Agora, se for algo generalizado a todas as empresas, Patrícia considera que a licença menstrual pode trazer mais consequências negativas do que positivas. "Acredito que venha a aumentar ainda mais a diferença entre homens e mulheres no mercado de trabalho", admite.

Como lida com milhares de mulheres, está ciente de centenas de casos daquelas que vão de licença de maternidade e quando voltam, o posto de trabalho foi extinto, ou ainda aquelas que nem chegam a ser contratadas quando na corrida está um homem. "Para um empregador, saber que aquela colaboradora pode estar mais dez dias fora por licença menstrual, pode ser uma barreira à contratação", admite, "esta ideia pode vir a escavar mais fundo esta diferença de género".

Steven Murray, diretor da Zomato Portugal, garante à MAGG que a medida foi pensada com a melhor das intenções e que, por serem uma empresa inclusiva, a medida nunca foi tida que potenciador de diferença. "A longo prazo, as empresas vão perceber que rejeitar uma mulher é perder talento", acrescenta.

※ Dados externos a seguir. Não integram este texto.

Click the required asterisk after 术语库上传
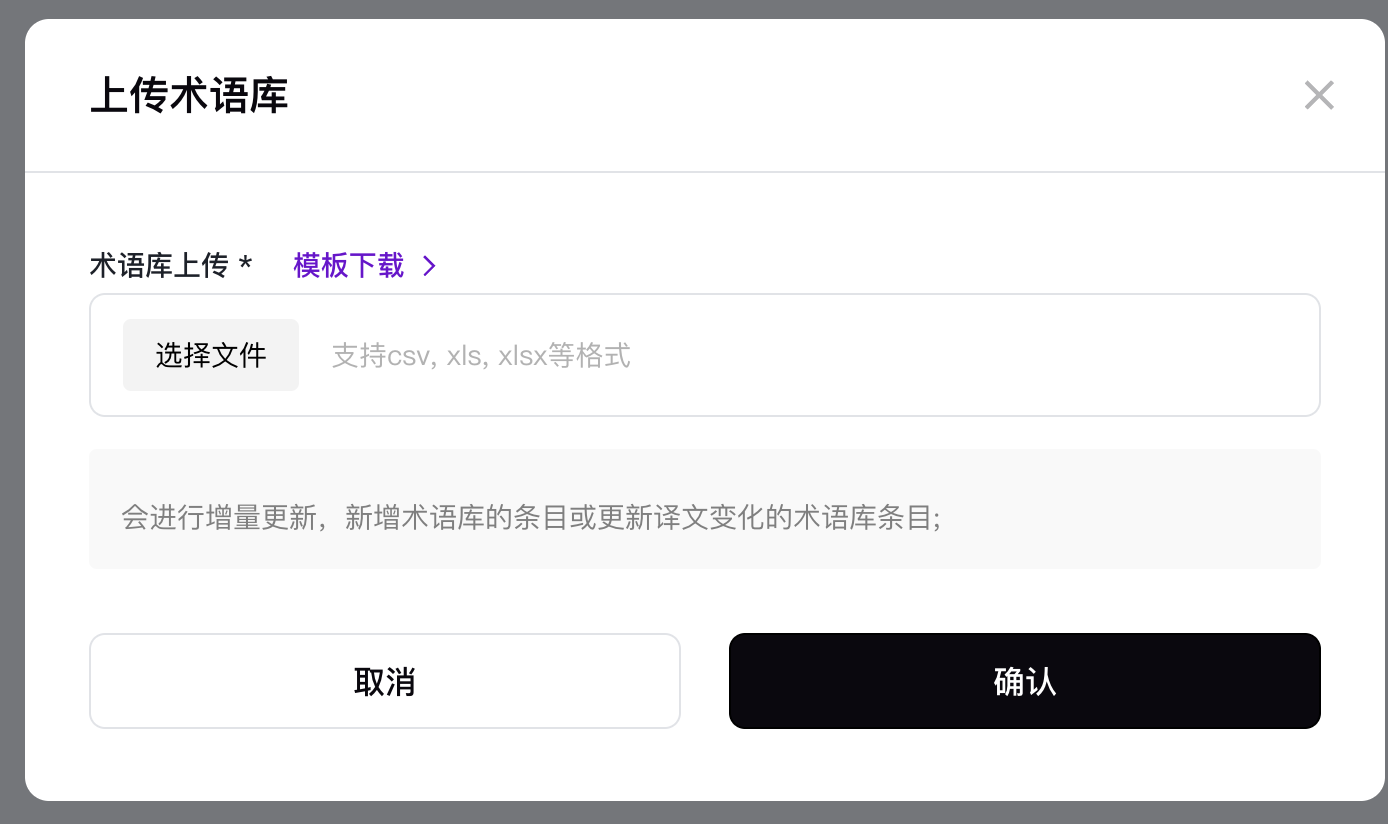Screen dimensions: 1388x824 (x=245, y=265)
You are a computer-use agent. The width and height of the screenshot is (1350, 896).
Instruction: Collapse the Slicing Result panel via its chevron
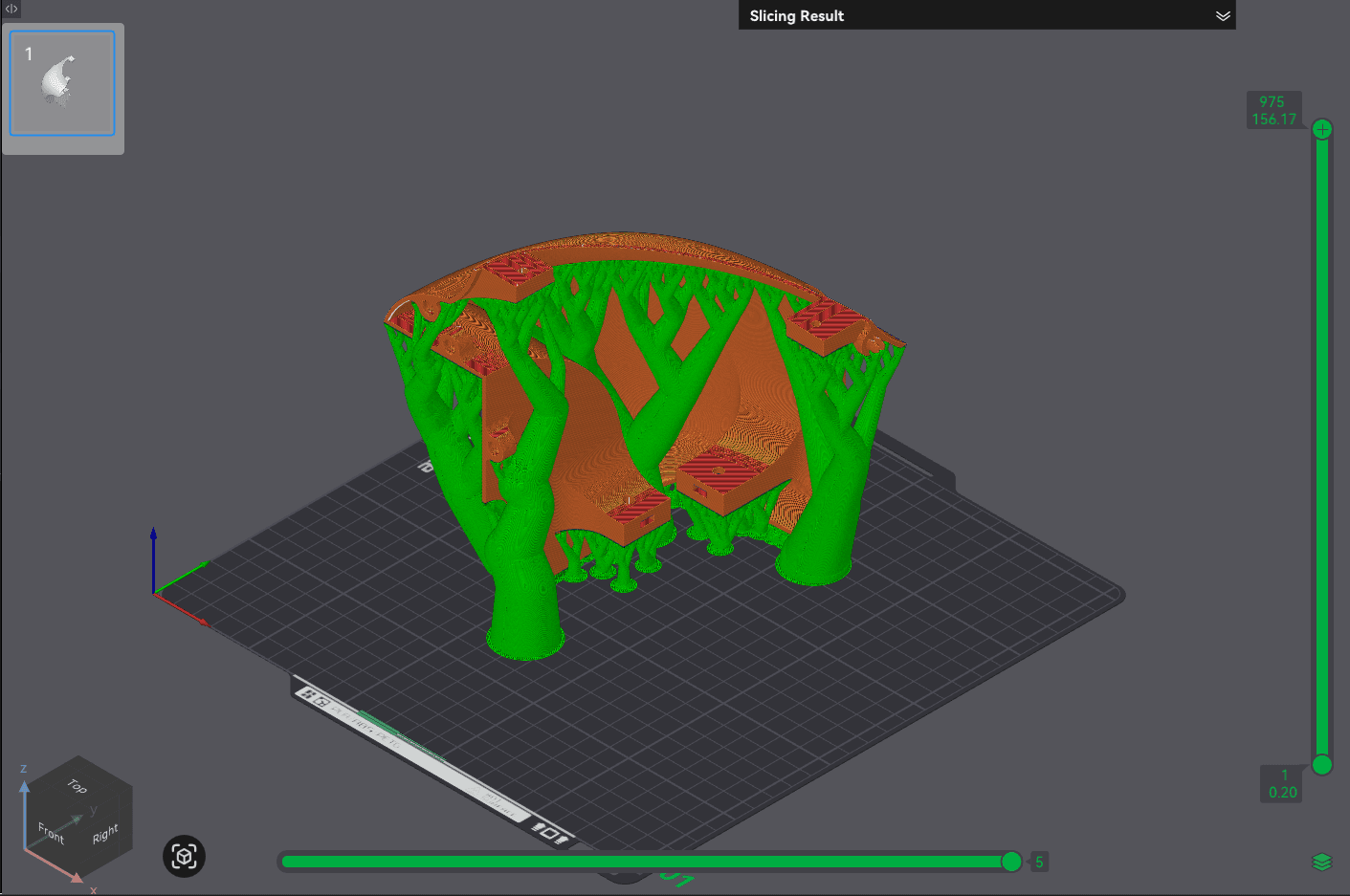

Além disso, Catarina Maia lembra que, em Portugal, as horas de trabalho ainda contam mais do que a qualidade do mesmo. "E não devia ser assim", refere, admitindo que na empresa onde trabalhava e que nunca pôs entraves aos dias que teve em casa por dores menstruais, não se importava de compensar nos dias seguintes, nunca deixando trabalho para trás. "A base da relação profissional deve ser a confiança".